The lines to copy from the data below are those that hold the string "every".

BEGIN

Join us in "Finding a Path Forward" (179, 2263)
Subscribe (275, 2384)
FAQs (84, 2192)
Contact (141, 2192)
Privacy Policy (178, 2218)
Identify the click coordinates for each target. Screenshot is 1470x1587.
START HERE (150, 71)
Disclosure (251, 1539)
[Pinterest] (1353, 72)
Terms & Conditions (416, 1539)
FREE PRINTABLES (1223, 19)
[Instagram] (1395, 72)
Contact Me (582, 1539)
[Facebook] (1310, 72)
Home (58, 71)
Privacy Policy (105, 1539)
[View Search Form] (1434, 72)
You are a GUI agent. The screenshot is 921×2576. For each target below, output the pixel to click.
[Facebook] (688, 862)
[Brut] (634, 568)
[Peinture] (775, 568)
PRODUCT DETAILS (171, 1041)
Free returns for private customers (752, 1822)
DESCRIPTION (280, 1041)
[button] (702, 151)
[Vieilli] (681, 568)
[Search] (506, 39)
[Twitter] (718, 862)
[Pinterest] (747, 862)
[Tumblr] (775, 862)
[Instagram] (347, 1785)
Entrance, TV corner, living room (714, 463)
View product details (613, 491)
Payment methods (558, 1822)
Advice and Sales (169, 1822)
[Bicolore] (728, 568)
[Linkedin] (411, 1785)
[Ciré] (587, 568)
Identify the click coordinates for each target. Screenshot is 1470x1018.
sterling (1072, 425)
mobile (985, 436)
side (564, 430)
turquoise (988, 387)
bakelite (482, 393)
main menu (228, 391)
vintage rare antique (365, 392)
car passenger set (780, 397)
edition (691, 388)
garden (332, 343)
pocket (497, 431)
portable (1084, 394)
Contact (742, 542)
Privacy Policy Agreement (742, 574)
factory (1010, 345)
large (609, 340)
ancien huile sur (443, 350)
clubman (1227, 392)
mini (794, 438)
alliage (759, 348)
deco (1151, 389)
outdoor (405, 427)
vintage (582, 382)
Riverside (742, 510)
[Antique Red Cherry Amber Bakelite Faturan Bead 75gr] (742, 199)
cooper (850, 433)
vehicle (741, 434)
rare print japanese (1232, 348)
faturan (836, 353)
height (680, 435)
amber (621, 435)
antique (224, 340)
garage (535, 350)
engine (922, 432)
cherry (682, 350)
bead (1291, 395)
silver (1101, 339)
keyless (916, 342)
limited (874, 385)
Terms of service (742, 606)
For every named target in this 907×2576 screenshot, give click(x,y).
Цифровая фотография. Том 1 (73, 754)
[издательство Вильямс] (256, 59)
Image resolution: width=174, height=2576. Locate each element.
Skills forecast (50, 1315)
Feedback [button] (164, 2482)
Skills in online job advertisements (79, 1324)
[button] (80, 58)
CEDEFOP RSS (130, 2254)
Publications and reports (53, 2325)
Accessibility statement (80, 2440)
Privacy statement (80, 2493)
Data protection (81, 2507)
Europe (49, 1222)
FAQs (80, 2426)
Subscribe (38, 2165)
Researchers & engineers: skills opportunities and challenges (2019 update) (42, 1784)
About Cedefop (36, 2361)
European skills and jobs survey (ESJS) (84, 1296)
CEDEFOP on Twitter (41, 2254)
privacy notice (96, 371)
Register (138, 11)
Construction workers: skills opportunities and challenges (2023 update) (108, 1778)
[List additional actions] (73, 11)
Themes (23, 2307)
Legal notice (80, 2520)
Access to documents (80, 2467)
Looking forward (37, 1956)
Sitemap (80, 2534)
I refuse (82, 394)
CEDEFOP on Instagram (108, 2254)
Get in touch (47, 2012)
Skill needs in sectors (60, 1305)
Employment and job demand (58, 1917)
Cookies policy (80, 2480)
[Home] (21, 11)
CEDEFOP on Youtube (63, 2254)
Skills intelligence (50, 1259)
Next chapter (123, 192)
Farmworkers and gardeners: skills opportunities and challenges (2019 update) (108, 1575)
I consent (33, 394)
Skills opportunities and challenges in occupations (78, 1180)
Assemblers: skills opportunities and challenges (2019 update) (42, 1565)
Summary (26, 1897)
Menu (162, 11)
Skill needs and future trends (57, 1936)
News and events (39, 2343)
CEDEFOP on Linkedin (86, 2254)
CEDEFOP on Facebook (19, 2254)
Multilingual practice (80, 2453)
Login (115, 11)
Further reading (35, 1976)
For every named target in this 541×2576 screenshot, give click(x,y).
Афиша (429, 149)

END

- **YOUR SOLUTION**:
For every named target in this 907×2576 screenshot, give click(x,y).
For every named target in this 541×2576 screenshot, give click(x,y).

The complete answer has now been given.